Following standard AO technique procedures, one 20 x 2.7 mm FRS DePuy bone screw was then inserted and placed across the osteotomy site with excellent compression noted. At this time, the K-wire was then removed and attention was then directed to the medial bone shelf, which was resected utilizing a sagittal saw and passed from the operative site. A power rasp was then utilized to smooth all bony prominences. Correction of the deformity was then reassessed at this time, both clinically and utilizing intraoperative fluoroscopy, and the position of the screw and correction of the deformity was noted to be excellent. The wound was then flushed with copious amounts of sterile normal saline and a medial capsulorrhaphy was then performed. The capsule and the periosteal structures were then reapproximated utilizing 4-0 Vicryl. The subcutaneous layer was then reapproximated utilizing 4-0 Vicryl and the skin was closed in a subcuticular stitch fashion using 4-0 Monocryl. Benzoin and Steri-Strips were then applied.
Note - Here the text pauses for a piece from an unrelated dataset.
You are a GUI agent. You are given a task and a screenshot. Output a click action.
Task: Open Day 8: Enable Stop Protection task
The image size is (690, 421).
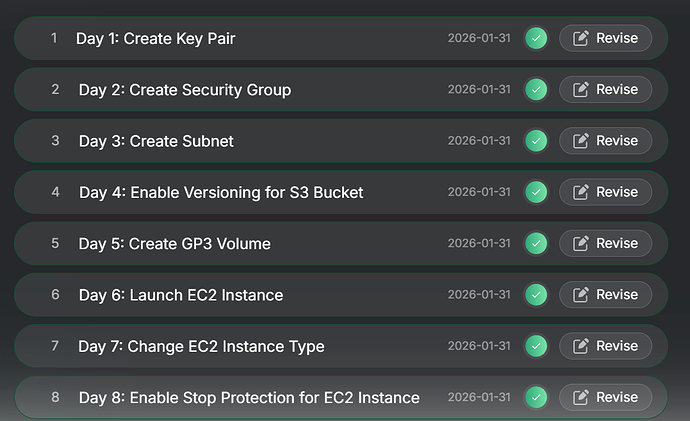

Upon completion of the procedure, the incisions were then dressed with dilute Betadine-soaked Adaptic covered with dilute Betadine-soaked gauze, Kling, Kerlix and Coban. The pneumatic ankle tourniquet on the left ankle was then rapidly deflated with a prompt hyperemic response noted to all digits of the left foot. A DonJoy ice dressing was then incorporated into the wound dressing, after initial dry sterile dressings. The patient tolerated the procedure and anesthesia well and was transferred to the recovery room in satisfactory condition with vital signs stable and vascular status intact to all digits bilaterally.